§ **DATA SHOWN**:
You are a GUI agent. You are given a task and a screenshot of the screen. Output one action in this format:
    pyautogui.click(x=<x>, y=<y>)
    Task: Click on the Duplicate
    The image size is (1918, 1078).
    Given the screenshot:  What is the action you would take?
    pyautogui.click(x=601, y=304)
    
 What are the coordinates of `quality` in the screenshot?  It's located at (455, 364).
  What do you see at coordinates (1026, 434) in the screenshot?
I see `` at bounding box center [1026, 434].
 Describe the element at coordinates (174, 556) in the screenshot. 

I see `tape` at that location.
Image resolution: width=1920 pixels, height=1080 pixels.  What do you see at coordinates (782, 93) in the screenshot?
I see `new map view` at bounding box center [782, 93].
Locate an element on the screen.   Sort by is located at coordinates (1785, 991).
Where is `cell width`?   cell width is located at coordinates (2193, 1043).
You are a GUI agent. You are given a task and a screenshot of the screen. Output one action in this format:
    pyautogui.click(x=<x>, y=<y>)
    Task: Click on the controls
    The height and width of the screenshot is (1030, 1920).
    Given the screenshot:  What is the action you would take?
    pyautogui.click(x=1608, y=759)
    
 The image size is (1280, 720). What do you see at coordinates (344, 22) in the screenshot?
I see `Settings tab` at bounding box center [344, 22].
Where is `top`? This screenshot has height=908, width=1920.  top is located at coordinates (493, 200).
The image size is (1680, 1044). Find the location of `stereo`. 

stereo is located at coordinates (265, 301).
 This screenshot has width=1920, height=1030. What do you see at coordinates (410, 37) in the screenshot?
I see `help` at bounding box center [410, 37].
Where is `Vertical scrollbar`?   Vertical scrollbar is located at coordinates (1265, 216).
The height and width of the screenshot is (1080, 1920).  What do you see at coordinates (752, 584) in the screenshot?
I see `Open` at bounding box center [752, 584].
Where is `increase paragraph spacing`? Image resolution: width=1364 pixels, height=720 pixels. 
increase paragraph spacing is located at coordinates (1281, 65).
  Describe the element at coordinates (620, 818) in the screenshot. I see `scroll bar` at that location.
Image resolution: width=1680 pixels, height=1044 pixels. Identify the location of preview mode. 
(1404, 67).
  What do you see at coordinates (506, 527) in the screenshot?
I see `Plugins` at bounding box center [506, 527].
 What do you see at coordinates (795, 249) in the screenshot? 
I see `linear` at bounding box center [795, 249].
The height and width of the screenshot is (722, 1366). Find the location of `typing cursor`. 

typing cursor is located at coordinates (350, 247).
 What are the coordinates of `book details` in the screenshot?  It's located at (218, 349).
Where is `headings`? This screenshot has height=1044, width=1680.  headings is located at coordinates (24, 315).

§ **DIRECTIONS**:
Change "GUI agent" to "screen assistant" wherever it occurs in the records, and reproduce every record with nothing else altered.

§ **SOLUTION TO THIS TASK**:
You are a screen assistant. You are given a task and a screenshot of the screen. Output one action in this format:
    pyautogui.click(x=<x>, y=<y>)
    Task: Click on the Duplicate
    The image size is (1918, 1078).
    Given the screenshot:  What is the action you would take?
    pyautogui.click(x=601, y=304)
    
 What are the coordinates of `quality` in the screenshot?  It's located at (455, 364).
  What do you see at coordinates (1026, 434) in the screenshot?
I see `` at bounding box center [1026, 434].
 Describe the element at coordinates (174, 556) in the screenshot. 

I see `tape` at that location.
Image resolution: width=1920 pixels, height=1080 pixels.  What do you see at coordinates (782, 93) in the screenshot?
I see `new map view` at bounding box center [782, 93].
Locate an element on the screen.   Sort by is located at coordinates (1785, 991).
Where is `cell width`?   cell width is located at coordinates (2193, 1043).
You are a screen assistant. You are given a task and a screenshot of the screen. Output one action in this format:
    pyautogui.click(x=<x>, y=<y>)
    Task: Click on the controls
    The height and width of the screenshot is (1030, 1920).
    Given the screenshot:  What is the action you would take?
    pyautogui.click(x=1608, y=759)
    
 The image size is (1280, 720). What do you see at coordinates (344, 22) in the screenshot?
I see `Settings tab` at bounding box center [344, 22].
Where is `top`? This screenshot has height=908, width=1920.  top is located at coordinates (493, 200).
The image size is (1680, 1044). Find the location of `stereo`. 

stereo is located at coordinates (265, 301).
 This screenshot has width=1920, height=1030. What do you see at coordinates (410, 37) in the screenshot?
I see `help` at bounding box center [410, 37].
Where is `Vertical scrollbar`?   Vertical scrollbar is located at coordinates (1265, 216).
The height and width of the screenshot is (1080, 1920).  What do you see at coordinates (752, 584) in the screenshot?
I see `Open` at bounding box center [752, 584].
Where is `increase paragraph spacing`? Image resolution: width=1364 pixels, height=720 pixels. 
increase paragraph spacing is located at coordinates (1281, 65).
  Describe the element at coordinates (620, 818) in the screenshot. I see `scroll bar` at that location.
Image resolution: width=1680 pixels, height=1044 pixels. Identify the location of preview mode. 
(1404, 67).
  What do you see at coordinates (506, 527) in the screenshot?
I see `Plugins` at bounding box center [506, 527].
 What do you see at coordinates (795, 249) in the screenshot? 
I see `linear` at bounding box center [795, 249].
The height and width of the screenshot is (722, 1366). Find the location of `typing cursor`. 

typing cursor is located at coordinates (350, 247).
 What are the coordinates of `book details` in the screenshot?  It's located at (218, 349).
Where is `headings`? This screenshot has height=1044, width=1680.  headings is located at coordinates (24, 315).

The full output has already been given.